Menanggapi masalah tersebut, pakar hukum Universitas Muhammadiyah Sidoarjo (Umsida) Dr Noor Fatimah SH MH mengatakan, “Penembakan gas air mata oleh aparat yang menimbulkan banyak korban, tentu mengingatkan kita pada trauma tragedi Kanjuruhan Malang. Aparat atau pemerintah daerah setempat seolah kurang persiapan dalam menyelenggarakan proyek tersebut. Alih-alih demi keuntungan ekonomi, namun justru menggunakan cara-cara yang kurang manusiawi.”
Penggunaan gas air mata, sambung Fatimah, harus benar-benar berpatokan pada aturan yang berlaku, dalam hal ini Perkapolri No. 1 Tahun 2009 tentang penggunaan kekuatan dalam tindakan kepolisian. Peraturan Kapolri ini bertujuan untuk memberikan panduan untuk anggota Polri dalam pelaksanaan tindakan kepolisian yang membutuhkan penggunaan kekuatan sehingga terhindar dari tindakan yang berlebihan atau tidak dapat dipertanggungjawabkan.

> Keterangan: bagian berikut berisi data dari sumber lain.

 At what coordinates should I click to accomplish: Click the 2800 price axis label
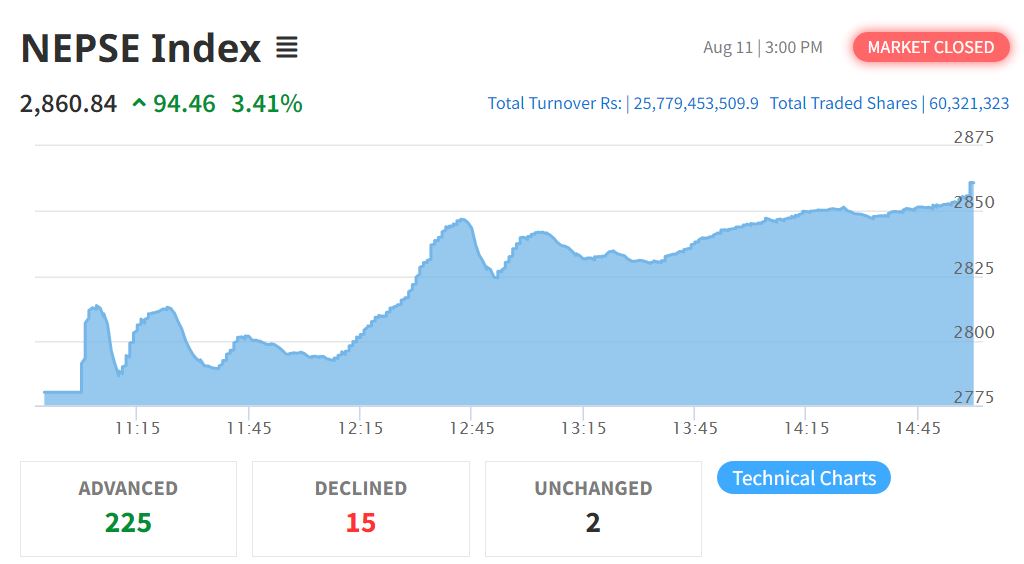click(x=974, y=332)
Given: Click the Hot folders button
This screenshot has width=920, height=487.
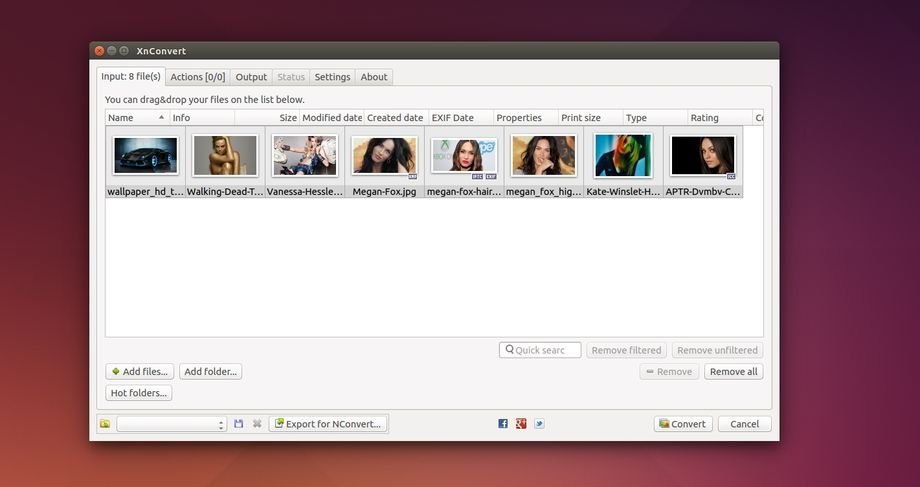Looking at the screenshot, I should [x=138, y=393].
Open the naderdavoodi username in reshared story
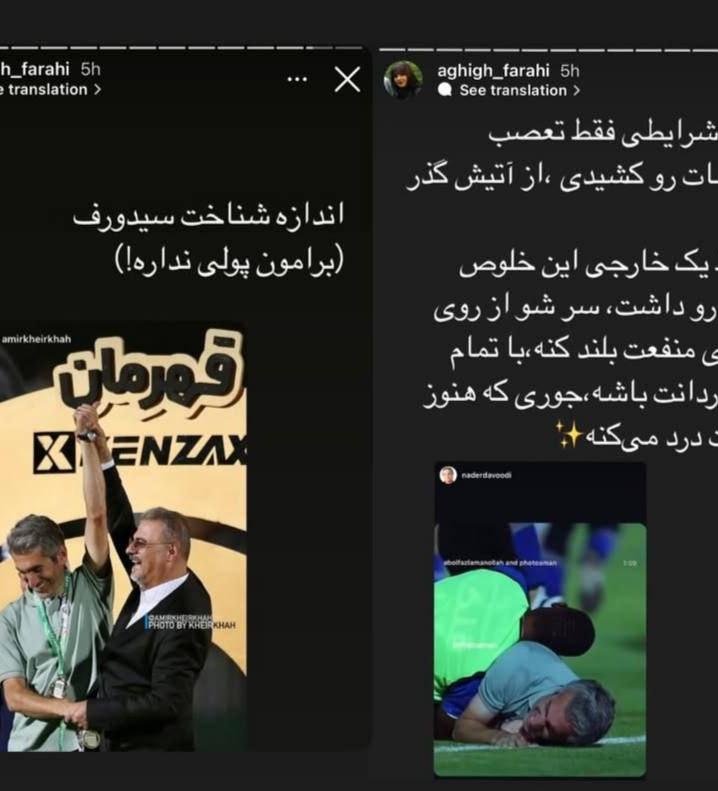This screenshot has width=718, height=791. coord(486,475)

Dia menjelaskan, dampak kerusuhan warga Rempang dengan aparat ini turut menarik atensi Komisi Nasional Hak Asasi Manusia (Komnas HAM). Ketua Komnas HAM Atnike Nova Sigiro menyayangkan tindakan tersebut dan meminta agar aparat dan warga setempat lebih mengutamakan dengan cara diskusi. Selain itu, warga yang telah tertangkap aparat saat kerusuhan, diminta untuk membebaskannya.